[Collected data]
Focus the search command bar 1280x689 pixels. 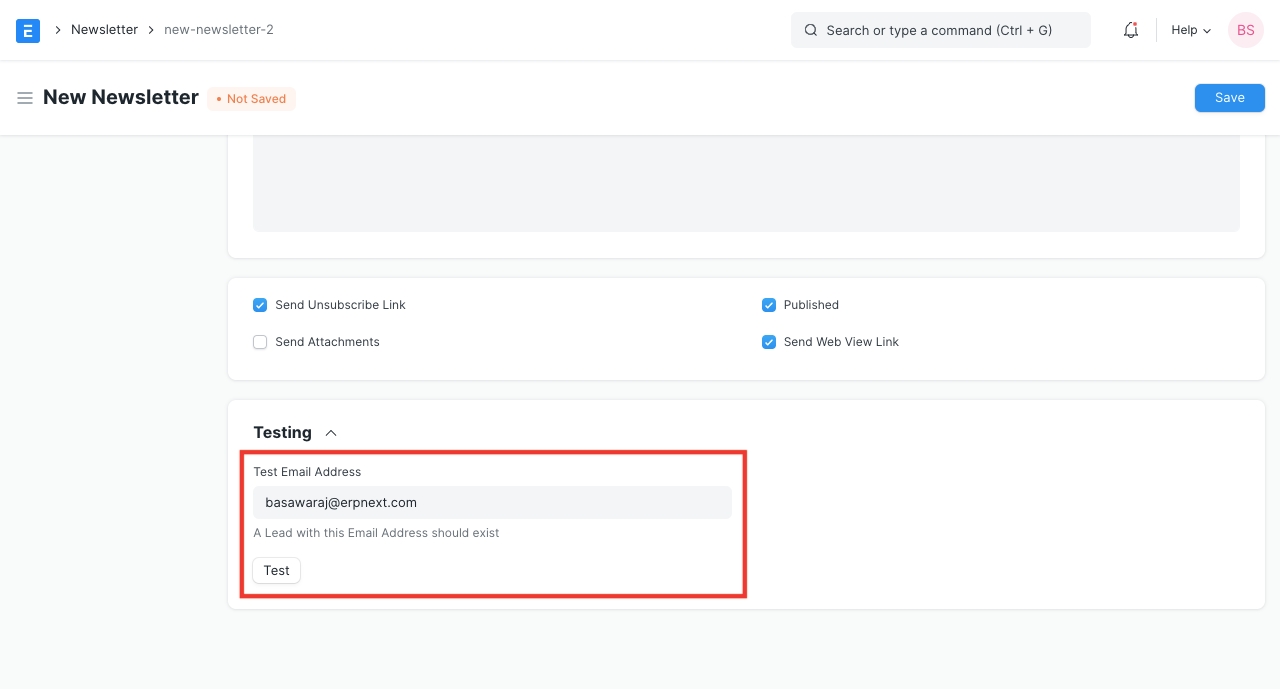click(940, 30)
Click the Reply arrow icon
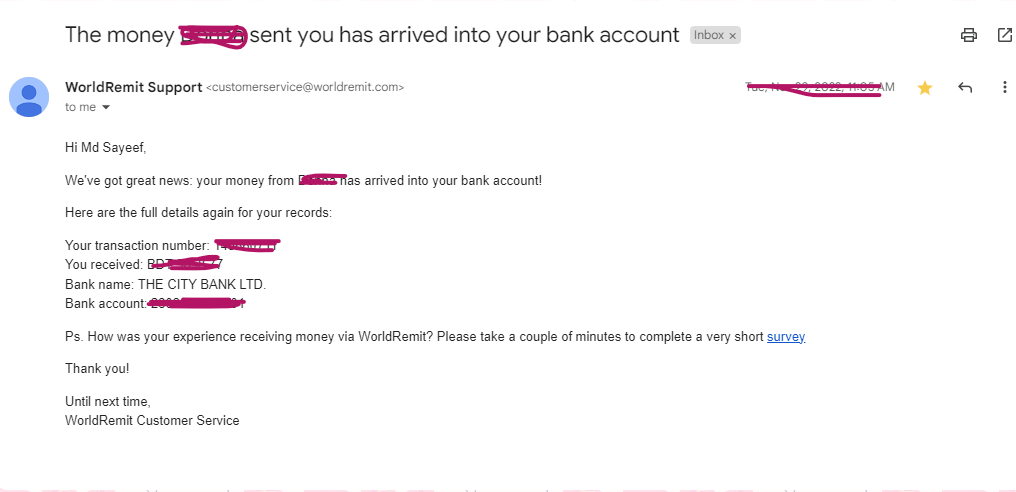The width and height of the screenshot is (1016, 492). coord(965,88)
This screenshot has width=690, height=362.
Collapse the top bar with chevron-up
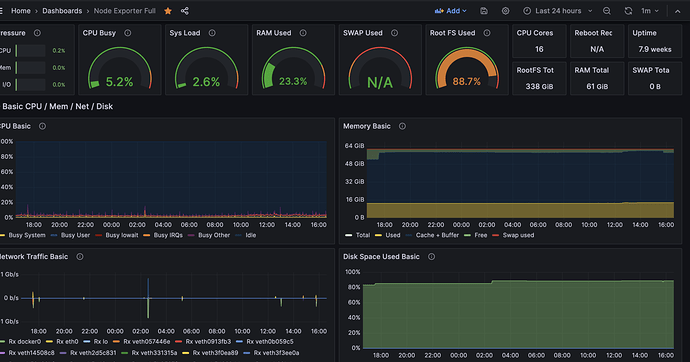678,11
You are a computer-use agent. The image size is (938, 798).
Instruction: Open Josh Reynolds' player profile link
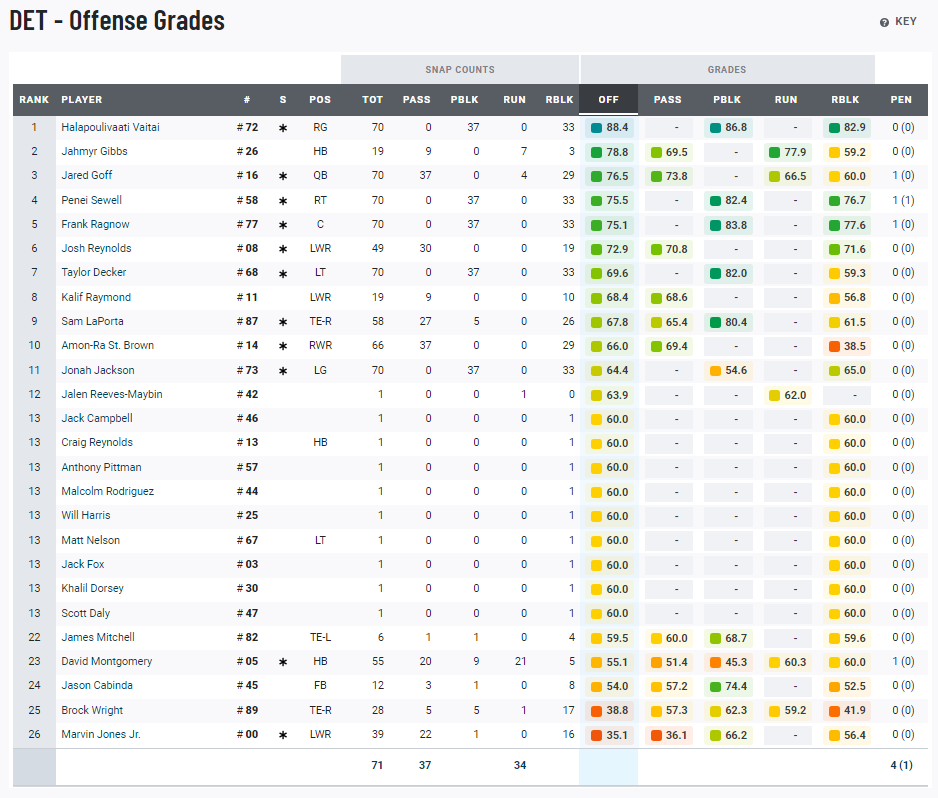click(96, 248)
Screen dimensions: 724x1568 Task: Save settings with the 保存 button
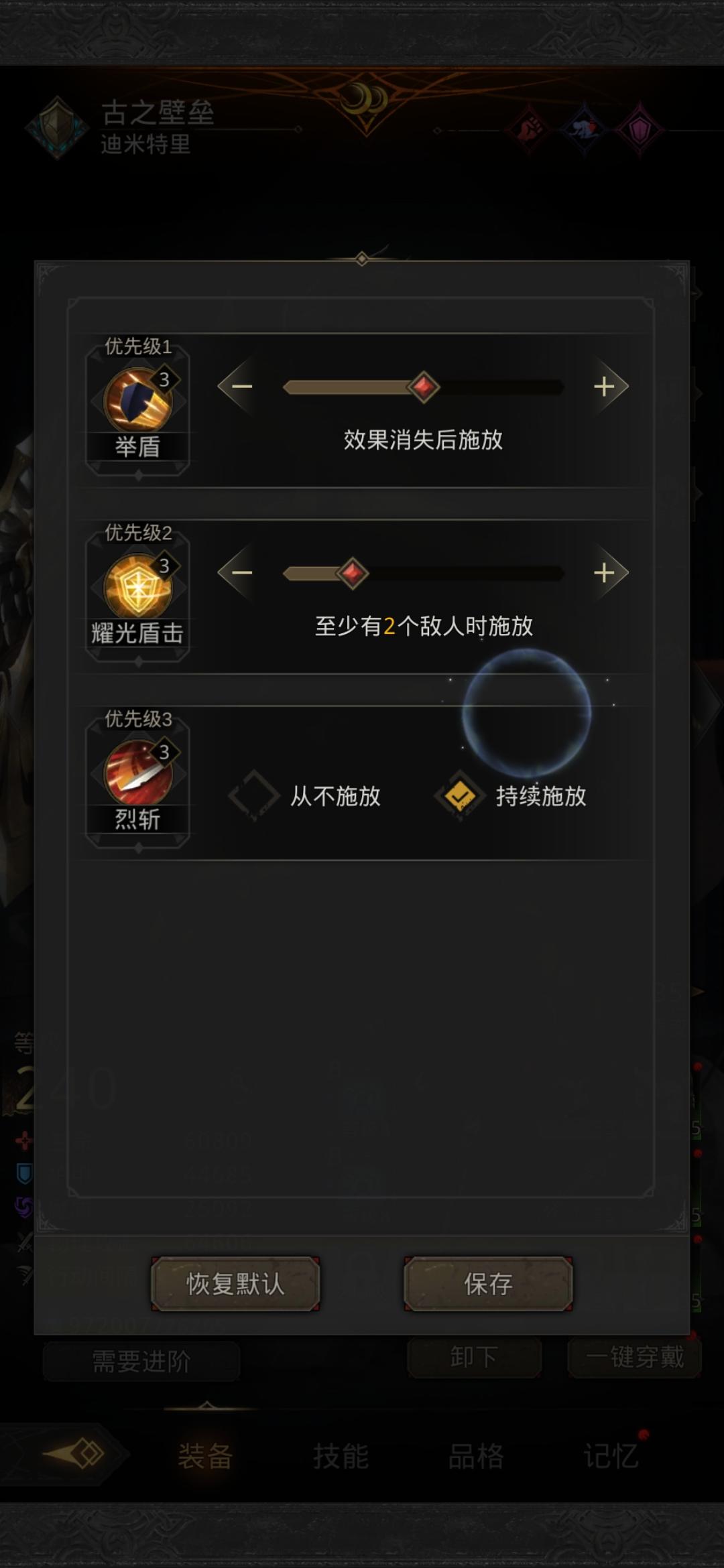coord(488,1284)
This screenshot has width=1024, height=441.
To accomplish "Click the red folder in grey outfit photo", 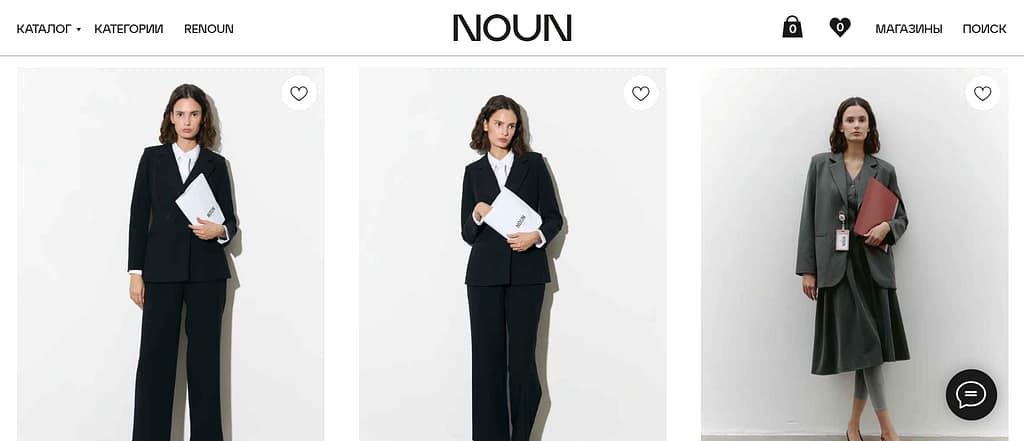I will point(876,209).
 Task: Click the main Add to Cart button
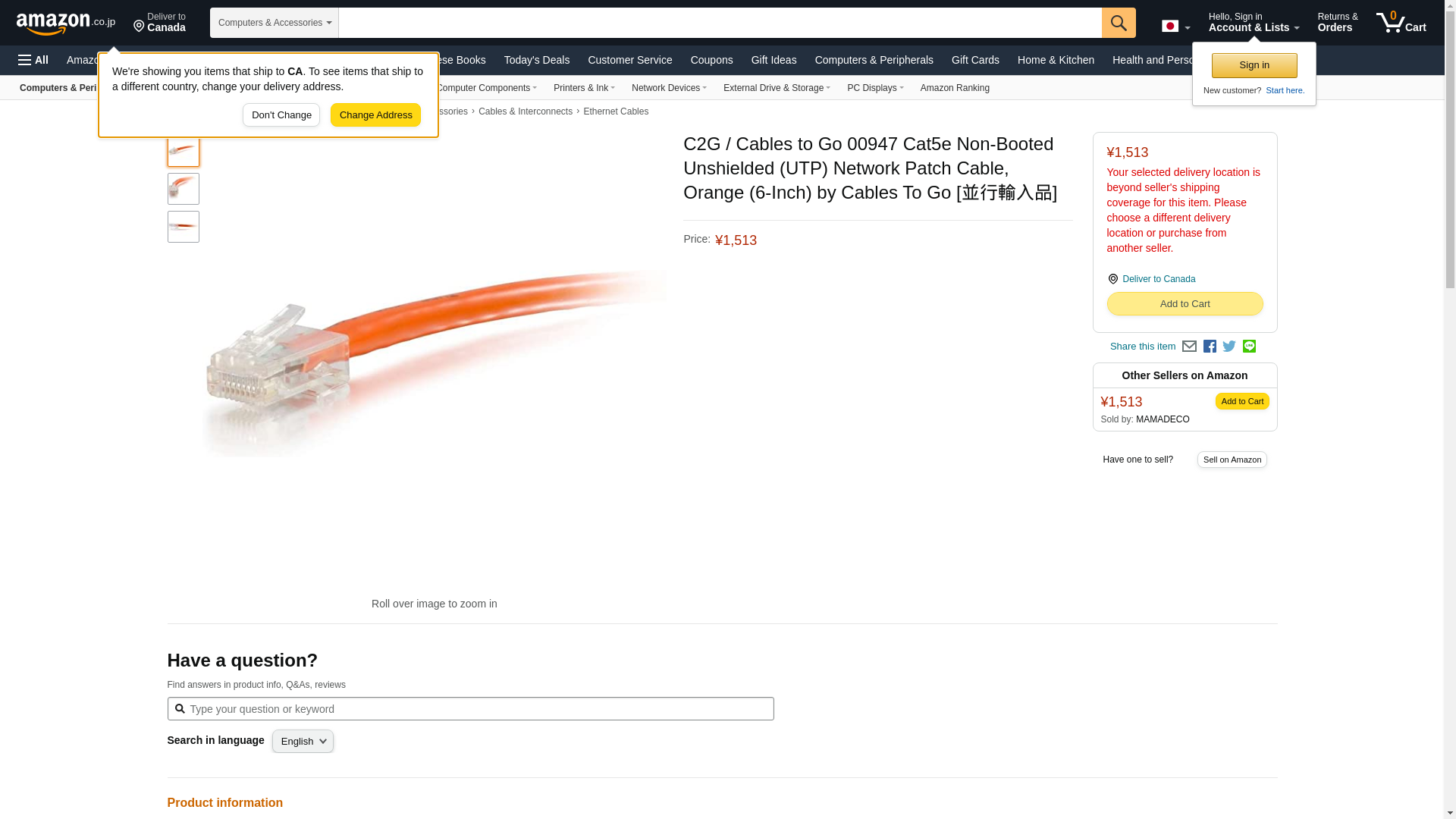pos(1185,304)
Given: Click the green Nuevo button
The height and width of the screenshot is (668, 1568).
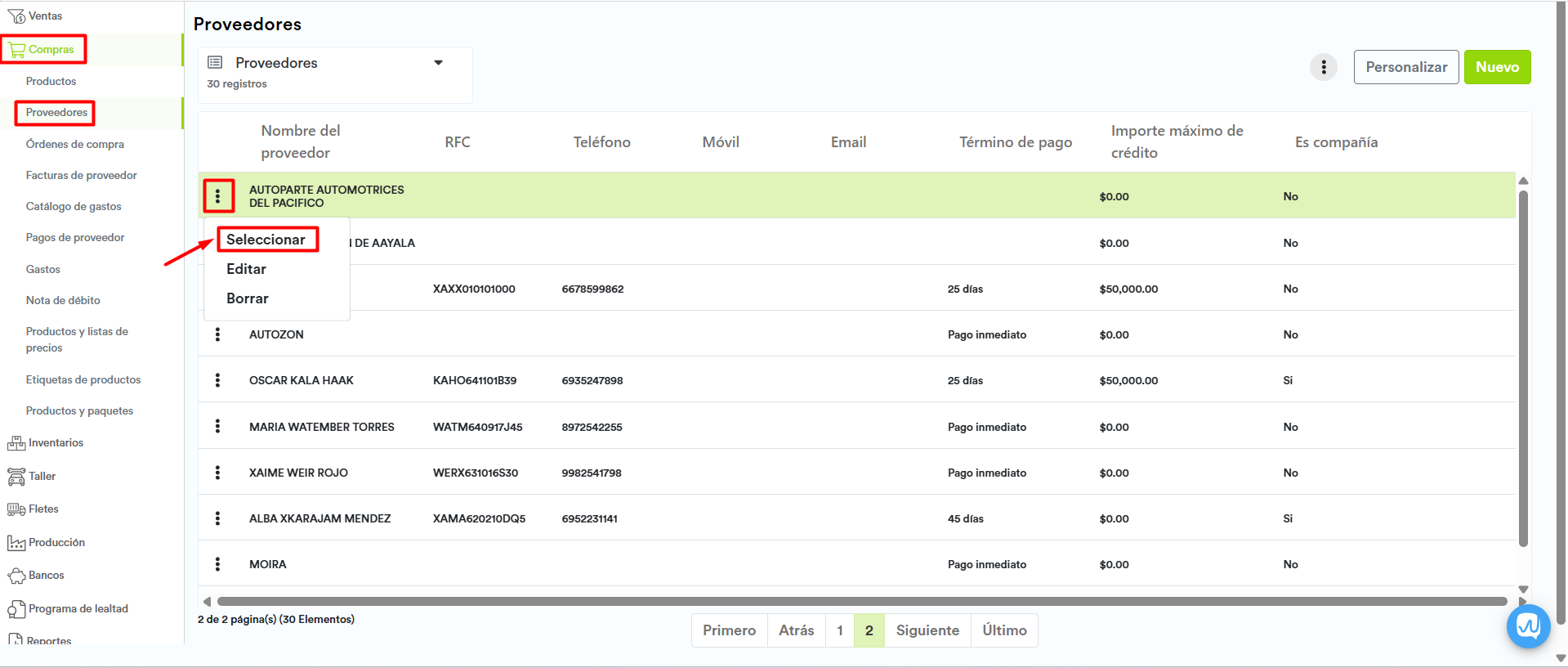Looking at the screenshot, I should (1497, 67).

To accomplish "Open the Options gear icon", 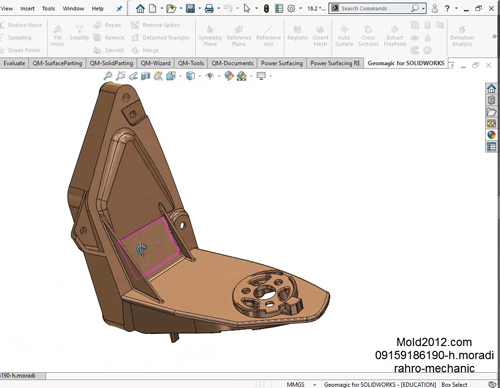I will pos(291,8).
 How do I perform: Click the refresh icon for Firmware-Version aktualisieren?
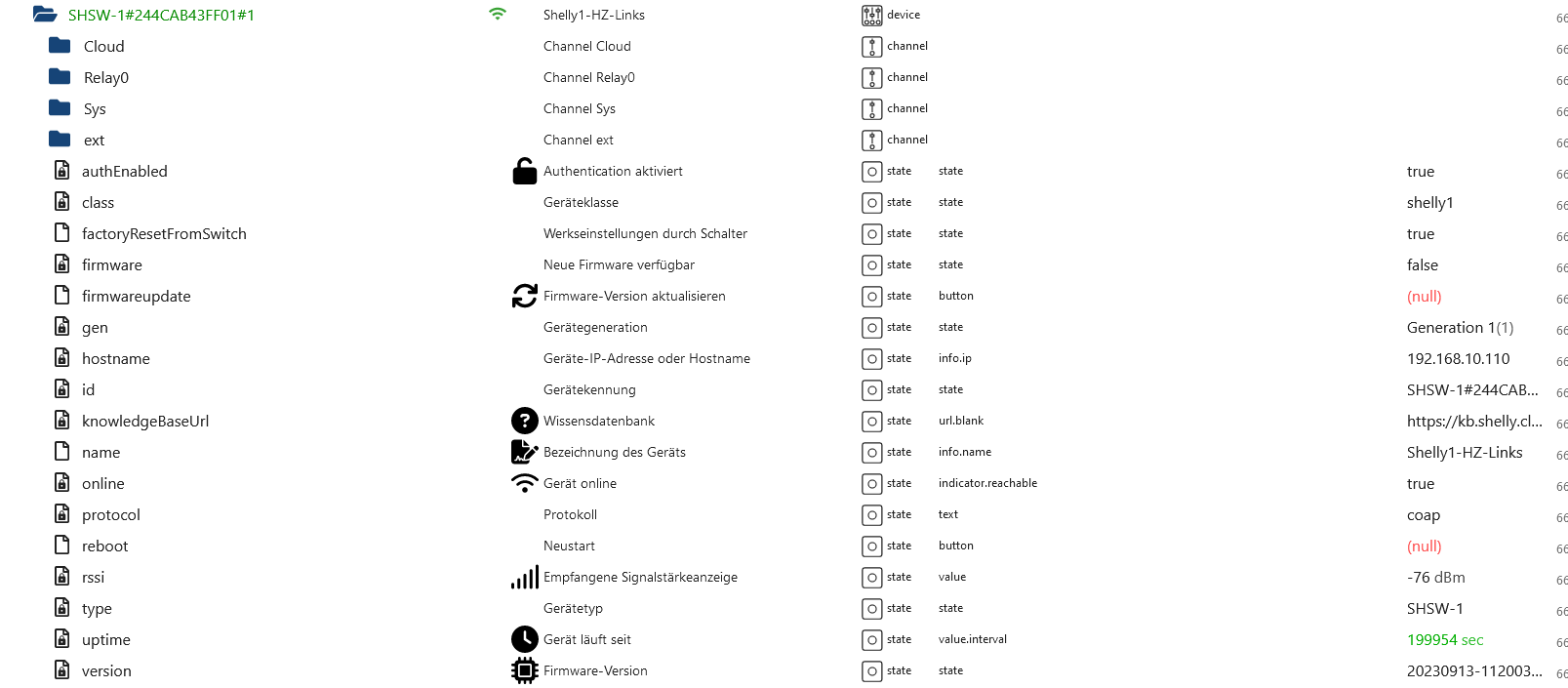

§ **WHAT IS REQUIRED**
If a line of the records contains the word "This", count it; give only the total.

§ **COMPLETED TASK**
2